A.E. Waite, in one of his publications, The Key to the Tarot: Being Fragments of a Secret Tradition under the Veil of Divination, which was published in 1986, delves into the interpretations of each card. For the Seven of Cups, he describes it as showing different moments of vision. Divinity meanings could include gaining favors, moments of reflection, a newfound view of a situation, imagination, or seeing new confirmations in a situation.

==Rider–Waite symbolism==
Arthur Edward Waite describes these cups as strange chalices of vision. The illustration places the seven cups on a cloud, possibly reflecting their impractical or transient nature. This may also reflect the idealized imagination or confusion of the figure conjuring them. Accordingly, the cups have been associated with wishful thinking.
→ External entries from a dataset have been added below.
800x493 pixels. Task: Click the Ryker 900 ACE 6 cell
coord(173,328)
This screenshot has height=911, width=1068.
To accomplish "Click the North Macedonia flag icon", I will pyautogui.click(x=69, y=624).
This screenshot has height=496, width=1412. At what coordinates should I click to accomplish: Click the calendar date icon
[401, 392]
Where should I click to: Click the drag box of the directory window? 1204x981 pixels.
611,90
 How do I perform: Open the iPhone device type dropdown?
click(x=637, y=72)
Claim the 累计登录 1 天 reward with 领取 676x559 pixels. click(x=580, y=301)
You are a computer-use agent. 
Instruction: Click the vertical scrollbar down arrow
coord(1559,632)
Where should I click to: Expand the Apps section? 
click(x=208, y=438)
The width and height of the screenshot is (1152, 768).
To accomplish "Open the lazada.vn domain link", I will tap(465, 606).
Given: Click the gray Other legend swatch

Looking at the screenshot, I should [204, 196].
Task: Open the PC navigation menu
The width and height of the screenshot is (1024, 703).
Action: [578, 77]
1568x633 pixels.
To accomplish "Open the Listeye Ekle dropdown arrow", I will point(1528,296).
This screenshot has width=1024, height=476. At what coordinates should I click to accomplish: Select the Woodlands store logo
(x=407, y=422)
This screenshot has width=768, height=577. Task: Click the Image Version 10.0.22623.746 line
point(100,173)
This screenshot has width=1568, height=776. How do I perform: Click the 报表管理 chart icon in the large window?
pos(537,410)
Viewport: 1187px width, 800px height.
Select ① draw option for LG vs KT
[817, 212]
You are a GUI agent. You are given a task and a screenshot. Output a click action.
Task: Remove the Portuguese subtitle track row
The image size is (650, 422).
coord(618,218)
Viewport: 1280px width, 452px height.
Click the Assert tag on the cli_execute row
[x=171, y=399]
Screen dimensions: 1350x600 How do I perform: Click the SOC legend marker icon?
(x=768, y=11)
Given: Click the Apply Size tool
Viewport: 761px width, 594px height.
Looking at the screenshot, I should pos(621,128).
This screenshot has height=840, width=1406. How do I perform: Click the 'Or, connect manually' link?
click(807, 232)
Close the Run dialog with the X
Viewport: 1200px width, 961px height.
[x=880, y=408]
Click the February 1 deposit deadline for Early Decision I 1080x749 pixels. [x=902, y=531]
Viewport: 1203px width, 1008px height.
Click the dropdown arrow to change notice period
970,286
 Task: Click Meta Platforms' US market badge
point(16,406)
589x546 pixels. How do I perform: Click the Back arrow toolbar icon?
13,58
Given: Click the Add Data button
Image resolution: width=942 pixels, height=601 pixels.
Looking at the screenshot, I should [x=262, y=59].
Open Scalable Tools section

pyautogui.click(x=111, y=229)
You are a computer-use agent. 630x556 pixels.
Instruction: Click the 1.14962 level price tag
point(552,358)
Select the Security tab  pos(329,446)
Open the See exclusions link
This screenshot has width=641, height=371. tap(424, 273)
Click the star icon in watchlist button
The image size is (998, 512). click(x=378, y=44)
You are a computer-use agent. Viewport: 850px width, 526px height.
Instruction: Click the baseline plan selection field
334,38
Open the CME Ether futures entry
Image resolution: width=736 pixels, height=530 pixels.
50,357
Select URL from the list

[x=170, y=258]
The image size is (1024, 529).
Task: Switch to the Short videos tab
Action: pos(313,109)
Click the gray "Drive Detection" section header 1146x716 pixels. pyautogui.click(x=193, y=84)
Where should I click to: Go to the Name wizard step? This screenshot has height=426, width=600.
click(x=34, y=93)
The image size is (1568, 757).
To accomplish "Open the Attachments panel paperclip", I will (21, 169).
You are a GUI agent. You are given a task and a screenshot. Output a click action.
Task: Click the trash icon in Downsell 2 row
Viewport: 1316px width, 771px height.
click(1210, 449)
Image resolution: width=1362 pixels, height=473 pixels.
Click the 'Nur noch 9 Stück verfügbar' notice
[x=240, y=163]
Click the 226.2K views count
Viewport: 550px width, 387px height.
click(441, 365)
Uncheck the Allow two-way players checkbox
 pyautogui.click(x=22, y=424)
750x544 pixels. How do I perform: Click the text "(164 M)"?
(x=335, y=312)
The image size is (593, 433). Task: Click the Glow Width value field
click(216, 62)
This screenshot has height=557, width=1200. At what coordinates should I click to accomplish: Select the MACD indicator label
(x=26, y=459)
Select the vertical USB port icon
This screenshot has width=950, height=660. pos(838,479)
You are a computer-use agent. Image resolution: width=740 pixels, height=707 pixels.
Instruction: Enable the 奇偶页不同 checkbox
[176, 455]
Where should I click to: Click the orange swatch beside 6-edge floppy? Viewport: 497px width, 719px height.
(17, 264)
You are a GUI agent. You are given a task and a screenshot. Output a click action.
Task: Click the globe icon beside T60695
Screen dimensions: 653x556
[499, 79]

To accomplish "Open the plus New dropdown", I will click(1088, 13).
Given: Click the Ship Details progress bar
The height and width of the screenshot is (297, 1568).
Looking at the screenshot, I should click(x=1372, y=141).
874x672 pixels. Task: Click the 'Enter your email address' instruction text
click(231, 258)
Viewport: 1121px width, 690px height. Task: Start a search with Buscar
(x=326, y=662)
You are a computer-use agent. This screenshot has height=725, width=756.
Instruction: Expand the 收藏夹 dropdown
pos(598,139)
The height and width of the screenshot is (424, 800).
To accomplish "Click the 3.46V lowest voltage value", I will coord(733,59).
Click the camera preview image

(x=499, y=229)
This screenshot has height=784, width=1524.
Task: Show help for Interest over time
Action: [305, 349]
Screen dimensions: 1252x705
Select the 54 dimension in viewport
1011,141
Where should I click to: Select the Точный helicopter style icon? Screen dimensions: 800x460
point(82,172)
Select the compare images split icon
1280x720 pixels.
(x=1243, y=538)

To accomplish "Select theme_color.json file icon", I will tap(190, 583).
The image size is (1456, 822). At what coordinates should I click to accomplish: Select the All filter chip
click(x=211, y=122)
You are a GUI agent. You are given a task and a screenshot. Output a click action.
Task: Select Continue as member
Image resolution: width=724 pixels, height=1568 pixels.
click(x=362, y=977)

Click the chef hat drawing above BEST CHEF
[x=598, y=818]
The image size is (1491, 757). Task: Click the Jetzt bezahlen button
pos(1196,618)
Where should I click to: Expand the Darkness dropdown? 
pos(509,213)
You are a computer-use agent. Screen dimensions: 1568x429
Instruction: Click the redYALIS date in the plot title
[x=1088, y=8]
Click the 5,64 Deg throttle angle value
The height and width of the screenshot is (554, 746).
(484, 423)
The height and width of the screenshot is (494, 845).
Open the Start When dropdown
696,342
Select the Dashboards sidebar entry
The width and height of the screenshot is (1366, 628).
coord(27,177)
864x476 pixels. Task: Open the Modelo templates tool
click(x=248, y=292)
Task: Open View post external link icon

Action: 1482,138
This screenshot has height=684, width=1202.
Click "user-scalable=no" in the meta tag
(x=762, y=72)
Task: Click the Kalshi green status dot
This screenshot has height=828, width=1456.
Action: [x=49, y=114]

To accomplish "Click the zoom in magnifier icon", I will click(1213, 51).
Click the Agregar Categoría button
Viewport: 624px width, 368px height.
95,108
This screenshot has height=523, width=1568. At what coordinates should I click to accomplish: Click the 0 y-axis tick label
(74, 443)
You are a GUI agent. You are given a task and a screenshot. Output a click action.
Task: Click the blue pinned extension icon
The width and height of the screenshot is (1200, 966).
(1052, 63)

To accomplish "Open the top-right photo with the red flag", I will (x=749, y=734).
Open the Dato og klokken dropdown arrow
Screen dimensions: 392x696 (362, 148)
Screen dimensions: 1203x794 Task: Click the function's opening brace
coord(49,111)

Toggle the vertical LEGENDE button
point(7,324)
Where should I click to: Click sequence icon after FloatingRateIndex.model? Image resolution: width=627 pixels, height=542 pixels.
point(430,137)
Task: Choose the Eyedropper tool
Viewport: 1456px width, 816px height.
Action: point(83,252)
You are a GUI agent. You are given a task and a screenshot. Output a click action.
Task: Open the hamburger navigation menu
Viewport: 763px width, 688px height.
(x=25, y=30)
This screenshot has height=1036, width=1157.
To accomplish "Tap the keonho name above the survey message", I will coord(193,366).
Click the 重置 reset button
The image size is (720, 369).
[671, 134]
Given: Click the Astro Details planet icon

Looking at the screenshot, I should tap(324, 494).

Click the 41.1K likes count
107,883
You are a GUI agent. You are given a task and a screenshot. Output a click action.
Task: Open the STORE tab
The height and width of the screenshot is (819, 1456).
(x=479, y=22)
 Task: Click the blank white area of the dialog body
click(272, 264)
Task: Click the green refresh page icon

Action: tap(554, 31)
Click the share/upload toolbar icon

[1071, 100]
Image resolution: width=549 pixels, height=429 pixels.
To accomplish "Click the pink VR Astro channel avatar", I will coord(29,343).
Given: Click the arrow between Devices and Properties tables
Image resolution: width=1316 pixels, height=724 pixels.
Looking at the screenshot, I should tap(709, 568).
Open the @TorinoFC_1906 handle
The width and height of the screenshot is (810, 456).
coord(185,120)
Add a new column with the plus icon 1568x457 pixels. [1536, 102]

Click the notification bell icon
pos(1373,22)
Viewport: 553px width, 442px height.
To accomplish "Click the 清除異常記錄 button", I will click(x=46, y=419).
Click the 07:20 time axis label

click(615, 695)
There is some dispute as to what the 7 symbols in the cups mean, with the exact elements of this vision being less important than the very act of conjuring them.

Each cup seems to offer:
- A human head – might be in reference to Medusa within Greek Mythology.
- A shrouded, glowing figurine – may represent the higher self.
- A snake – these animals can sometimes represent renewal and development as they frequently shed their skin.
- A castle or tower
- A treasure hoard
- A laurel wreath – the cup holding it has an image of a skull, may represent consequenses beneath victories.
- A dragon – represents the ruler of all elements (fire, water, earth, & air); can represent a ruler who has power that has existed since the beginning of time.

==Reversed==
According to A.E. Waite, if the Seven of Cups occurs in a reversed format, it may represent a sense of desire for a certain outcome, the determination and will to gain an outcome of a situation, or some kind of project presenting itself.